Ma orami la sua punizione è già scritta, a nulla valgono appigli e testimoni; l’istanza del giudice borbonico de Guidobaldi è ferocissima, il marchesino Carlo Mauri è condannato a morte.

Viene portato nel castello del Carmine, luogo tristemente noto come “anticamera della morte”.

Da una lettera scritta alla Marchesa, da un servitore della famiglia, apprendiamo che la loro casa feudale è stata saccheggiata da popolani guidati da altri loro domestici [9].

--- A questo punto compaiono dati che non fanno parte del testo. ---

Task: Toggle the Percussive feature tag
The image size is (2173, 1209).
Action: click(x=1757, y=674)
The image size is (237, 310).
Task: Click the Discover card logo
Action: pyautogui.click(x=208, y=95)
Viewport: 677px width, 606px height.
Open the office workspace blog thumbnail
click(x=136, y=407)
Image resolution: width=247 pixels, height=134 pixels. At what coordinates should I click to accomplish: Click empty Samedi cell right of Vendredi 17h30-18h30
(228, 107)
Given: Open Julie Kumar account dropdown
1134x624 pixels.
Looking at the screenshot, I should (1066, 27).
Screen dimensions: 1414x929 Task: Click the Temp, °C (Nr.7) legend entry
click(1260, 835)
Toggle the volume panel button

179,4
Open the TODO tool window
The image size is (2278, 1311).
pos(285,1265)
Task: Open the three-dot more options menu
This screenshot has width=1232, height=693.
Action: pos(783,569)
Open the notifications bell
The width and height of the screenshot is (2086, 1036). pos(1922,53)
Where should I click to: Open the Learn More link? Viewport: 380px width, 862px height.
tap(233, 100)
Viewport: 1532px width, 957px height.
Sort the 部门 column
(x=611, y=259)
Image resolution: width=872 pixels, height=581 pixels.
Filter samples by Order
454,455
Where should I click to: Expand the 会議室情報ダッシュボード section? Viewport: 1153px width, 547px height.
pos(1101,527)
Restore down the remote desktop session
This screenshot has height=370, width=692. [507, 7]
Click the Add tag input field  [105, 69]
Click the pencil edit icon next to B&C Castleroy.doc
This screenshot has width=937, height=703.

Dopo la condanna, nella “Nota di Beni Confiscati” ai rei di Stato, sono riportate tutte le proprietà che il Mauri possedeva nel casale di Polvica. Di molte di esse se ne impossesserà il suo amministratore, barone De Concilijs: il palazzo marchesale con la cappella, il cortile della Monica, ed il comprensorio di case all'Arco di Polvica.

Ritornando al 12 dicembre 1799, ovvero al momento in cui l’esecuzione è sospesa, Carlo è invitato a mettere per iscritto quanto riferito al comandante del forte.

Il componente della Giunta di Stato, Guidobaldi, legge e giudica il foglio scritto dal Mauri “troppo allarmante e poco concludente, non confermante le cose dette dapprima, con qualche nome di persona che serbava carte sediziose” perciò decreta che la condanna capitale, sospesa per due giorni, deve aver corso ed essere eseguita in piazza Mercato [10].

L’esecuzione avviene il 14 dicembre e negli ultimi momenti gli è però concessa una consolazione; l’ordine del re lo condanna ad essere impiccato, invece riceve il favore di essere decollato.

Spiritualmente lo assiste nella morte Gioacchino Puoti, un sacerdote che resterà sempre devoto al ricordo di quei nobili patrioti napoletani che egli ha confortato, nell'ultimo passo, leggendo la Bibbia in quell'ufficio ai condannati. I fratelli della Compagnia dei Bianchi provvedono alla sua sepoltura nella chiesa di S. Lazzaro al Lavinaio.

Tutto questo riferisce Benedetto Croce il quale aggiunge: “Questi particolari fanno sentire gli istanti in cui la carne mortale di quegli uomini riluttò all'immagine della forca e della mannaia che li attendeva in piazza del Mercato. Erano pur uomini e non tutti e non in ogni istante poterono mantenessi pari all’animo col quale avevano scelto la loro via e consacrato la loro azione a un altissimo ideale pel quale morirono. Il giudizio morale non deve mai dimenticare il sentimento e la comprensione della realtà umana.”